The feeling of weightlessness was odd but it didn’t last long, the increasing deceleration once more gently returning weight to us all. At 40 per cent normal gravity the cabin warning lights went out and we could move around if we wanted.

The technobore on my right started up again.

‘But the real beauty of the Gravitube is its simplicity. Since the force of gravity is the same irrespective of the declination of the tunnel, the trip to Tokyo will take exactly the same time as the trip to New York—and it would be the same again to Carlisle if it didn’t make more sense to use a conventional railway. Mind you,’ he went on, ‘if you could use the wave induction system to keep us accelerating all the way to the surface at the other end, the speed could be well in excess of the seven miles per second needed to achieve escape velocity.’

‘You’ll be telling me that we’ll fly to the moon next,’ I said.

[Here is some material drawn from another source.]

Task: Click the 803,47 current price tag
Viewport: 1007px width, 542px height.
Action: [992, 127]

‘We already have,’ returned my neighbour in a conspiratonal whisper. ‘Secret government experiments in space travel have already constructed a base on the far side of the moon where transmitters have been set up to control our thoughts and actions from repeater stations atop the Empire State Building using interstellar wireless communications from extraterrestrial life forms intent on world domination with the express agreement of the Goliath Corporation and a secret cabal of world leaders known as SPORK.’

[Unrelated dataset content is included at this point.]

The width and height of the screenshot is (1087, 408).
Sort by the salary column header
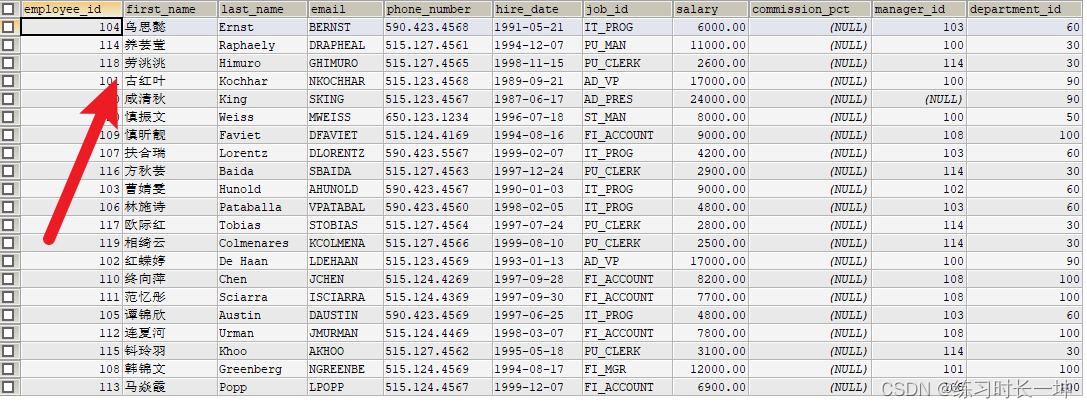coord(711,9)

‘And don’t tell me,’ I added, ‘Diatrymas are living in the New Forest.’

‘How did you know?’

I ignored him, and only thirty-eight minutes after leaving London we came in for a delicate dock in Sydney, the faintest click being heard as the magnetic locks held on to the shuttle to stop it falling back down again. After the safety light had been extinguished and the airlock pressurised we made our way to the exit, avoiding the technobore, who was trying to tell anyone who would listen that the Goliath Corporation were responsible for smallpox.